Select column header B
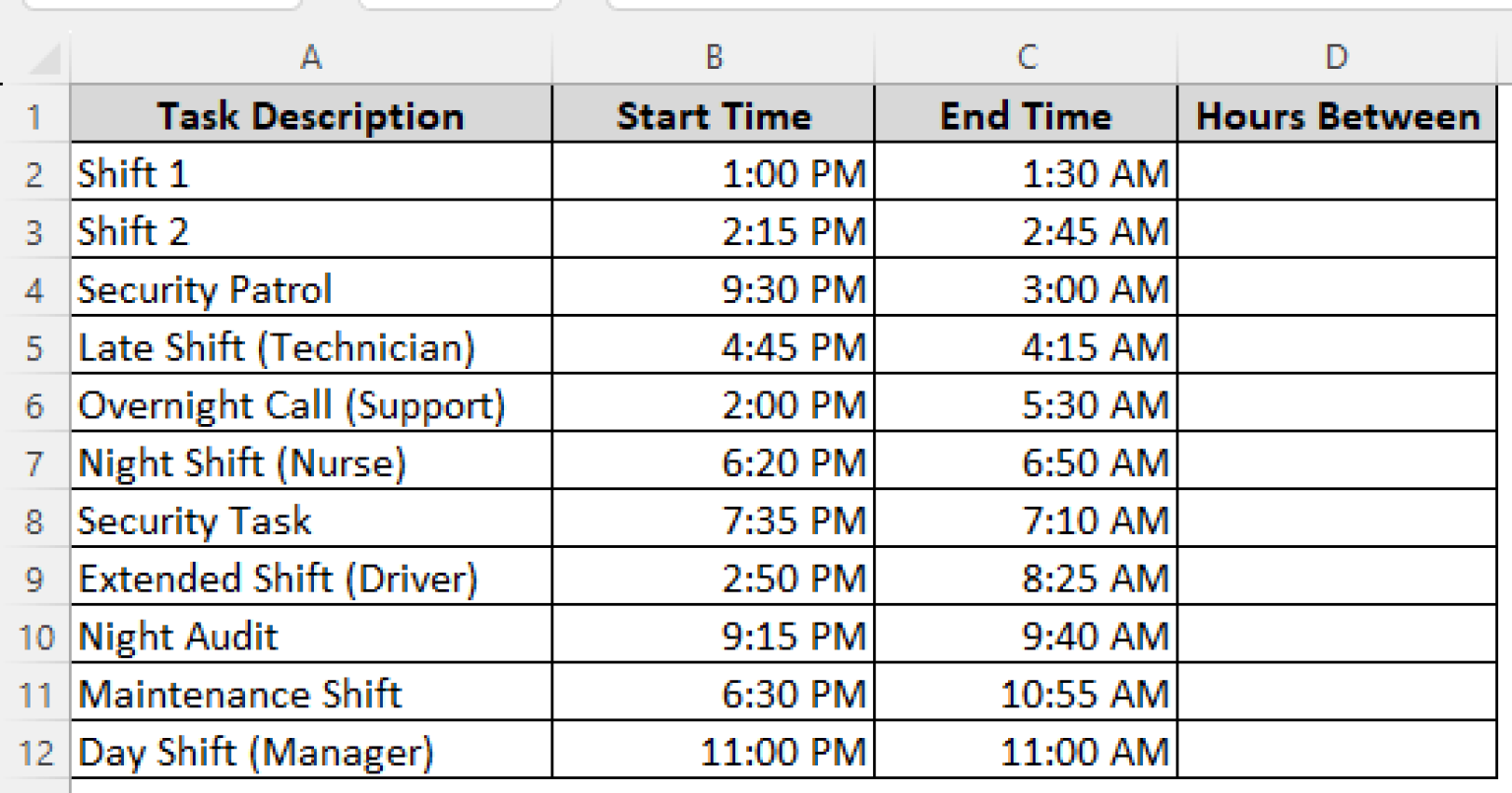 (713, 57)
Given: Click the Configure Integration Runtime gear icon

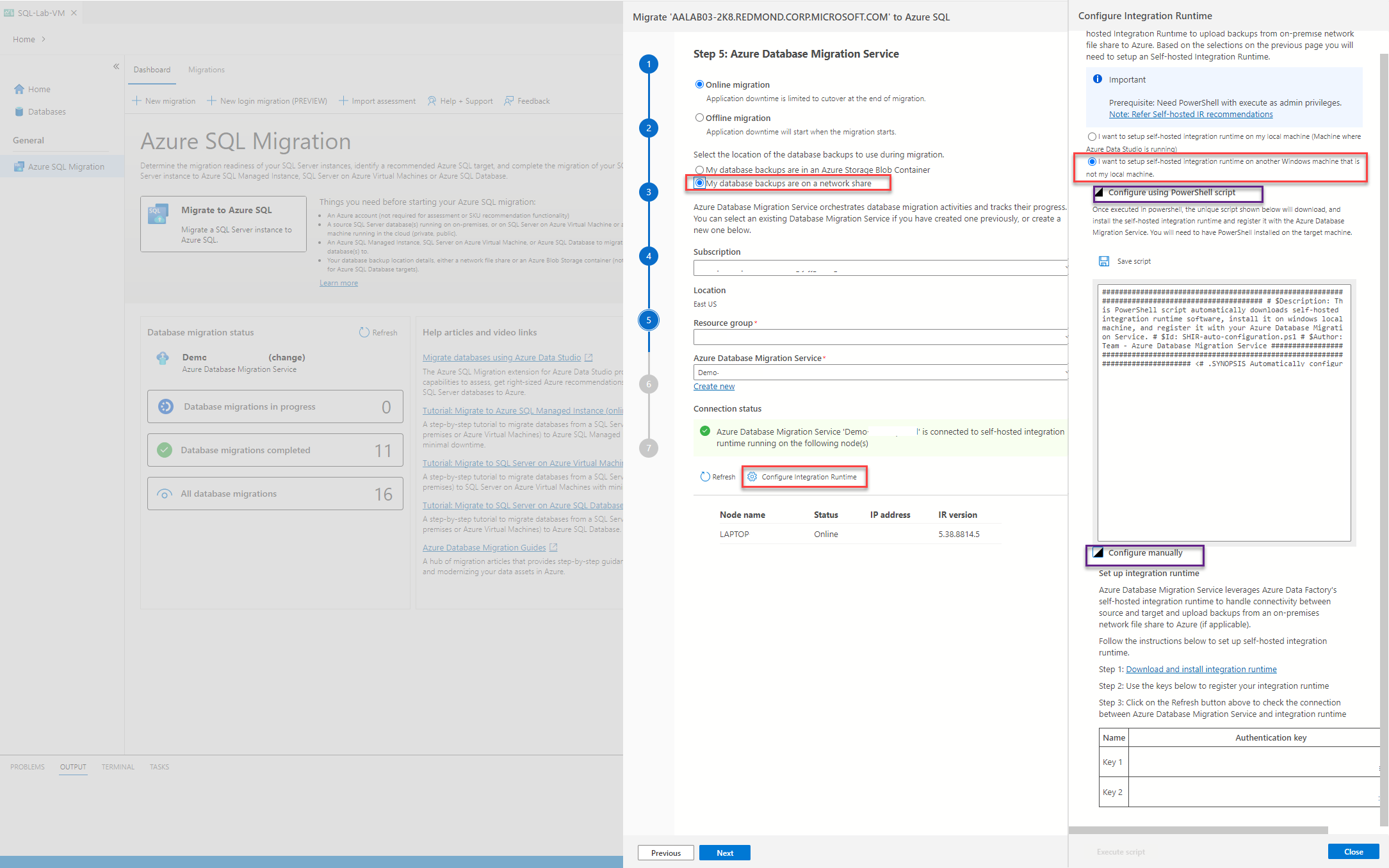Looking at the screenshot, I should pyautogui.click(x=752, y=477).
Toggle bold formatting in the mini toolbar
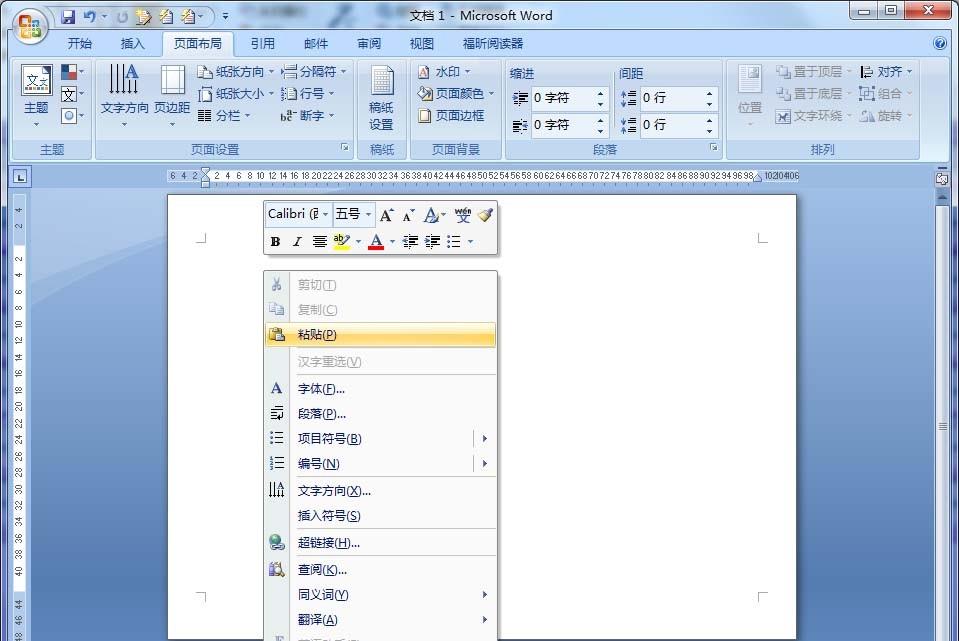The image size is (959, 641). coord(274,241)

**********

_STATED TASK_. Give these rows again line for line, leaving out the pictures.

_RESPONSE FOR THIS EXERCISE_.
Select column header B
 (713, 57)
Given: Click the Configure Integration Runtime gear icon

Looking at the screenshot, I should pyautogui.click(x=752, y=477).
Toggle bold formatting in the mini toolbar
The image size is (959, 641). coord(274,241)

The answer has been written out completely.